Grote koninklijke vrouwe
Uit Wikipedia, de vrije encyclopedia
Grote koninklijke vrouwe of hoogste koningsvrouw (Oudegyptisch: ḥmt nswt wrt) is de Egyptische titel die ongeveer sinds het Middenrijk (ca. 1976 v.Chr.) maar voornamelijk vanaf ca. 1590 v.Chr. ter aanduiding van de faraovrouw werd gebruikt in het oude Egypte. Er waren meerdere vrouwen aan het hof, waaronder ook concubines van de mannelijke farao. Dit was een regeling die voor diplomatieke betrekkingen met buurstaten instond, vanwaar koningsdochters als prinses aan het Egyptische hof werden toegevoegd en omgekeerd. Maar slechts één had de status van grote koninklijke vrouwe, doorgaans een Egyptische.

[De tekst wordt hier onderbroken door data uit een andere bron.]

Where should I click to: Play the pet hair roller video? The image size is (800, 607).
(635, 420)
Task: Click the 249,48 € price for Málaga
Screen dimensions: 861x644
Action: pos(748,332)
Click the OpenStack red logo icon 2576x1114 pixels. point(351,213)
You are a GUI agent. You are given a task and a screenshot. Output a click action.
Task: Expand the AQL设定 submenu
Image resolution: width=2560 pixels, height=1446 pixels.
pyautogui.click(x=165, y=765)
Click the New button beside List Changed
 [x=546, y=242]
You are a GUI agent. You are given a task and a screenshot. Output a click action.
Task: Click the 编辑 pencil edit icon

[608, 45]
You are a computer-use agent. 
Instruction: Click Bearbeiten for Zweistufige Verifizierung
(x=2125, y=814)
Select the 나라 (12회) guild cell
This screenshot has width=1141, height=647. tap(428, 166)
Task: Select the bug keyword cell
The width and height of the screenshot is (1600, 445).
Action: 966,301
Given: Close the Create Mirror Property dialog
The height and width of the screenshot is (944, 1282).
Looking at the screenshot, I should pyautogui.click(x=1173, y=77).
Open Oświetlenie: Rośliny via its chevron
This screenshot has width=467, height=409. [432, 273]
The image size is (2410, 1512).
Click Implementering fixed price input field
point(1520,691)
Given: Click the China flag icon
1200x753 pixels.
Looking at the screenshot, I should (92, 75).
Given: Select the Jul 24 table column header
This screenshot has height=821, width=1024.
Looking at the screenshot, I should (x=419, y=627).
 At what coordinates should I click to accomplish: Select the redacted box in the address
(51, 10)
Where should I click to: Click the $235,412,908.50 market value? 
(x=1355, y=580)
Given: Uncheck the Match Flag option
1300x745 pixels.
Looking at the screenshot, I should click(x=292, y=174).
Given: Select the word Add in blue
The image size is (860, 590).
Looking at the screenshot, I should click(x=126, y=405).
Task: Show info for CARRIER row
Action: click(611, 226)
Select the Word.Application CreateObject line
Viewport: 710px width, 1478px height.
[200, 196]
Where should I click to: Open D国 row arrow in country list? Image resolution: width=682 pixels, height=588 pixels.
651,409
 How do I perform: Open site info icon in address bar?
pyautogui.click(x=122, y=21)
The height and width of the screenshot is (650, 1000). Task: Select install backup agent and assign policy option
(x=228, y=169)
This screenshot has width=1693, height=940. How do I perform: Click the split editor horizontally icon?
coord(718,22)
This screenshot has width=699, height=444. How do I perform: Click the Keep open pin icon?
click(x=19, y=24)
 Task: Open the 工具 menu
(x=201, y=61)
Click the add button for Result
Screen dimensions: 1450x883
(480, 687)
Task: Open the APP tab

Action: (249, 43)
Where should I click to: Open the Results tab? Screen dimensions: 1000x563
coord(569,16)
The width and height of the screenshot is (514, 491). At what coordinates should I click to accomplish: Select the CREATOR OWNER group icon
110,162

Men is er altijd van uitgegaan dat de troonopvolging in het oude Egypte langs de koninklijke vrouwen verliep. Deze erfdochtertheorie wordt sinds de jaren tachtig aangevochten.[1][2] Men neemt nu aan dat vanaf een bepaald moment de troon naar de oudste zoon van de mannelijke farao ging. Dus was de moeder van een erfgenaam niet altijd de Grote koninklijke vrouwe. Eenmaal de nieuwe farao gekroond was, kon deze zijn moeder wel de titel geven, naast eventueel nog andere titels. Voorbeelden hiervan zijn die van Iset, de moeder van Thoetmosis III,[3] Tiaa, moeder van Thoetmosis IV[1] en Moetemwia, moeder van Amenhotep III.[4]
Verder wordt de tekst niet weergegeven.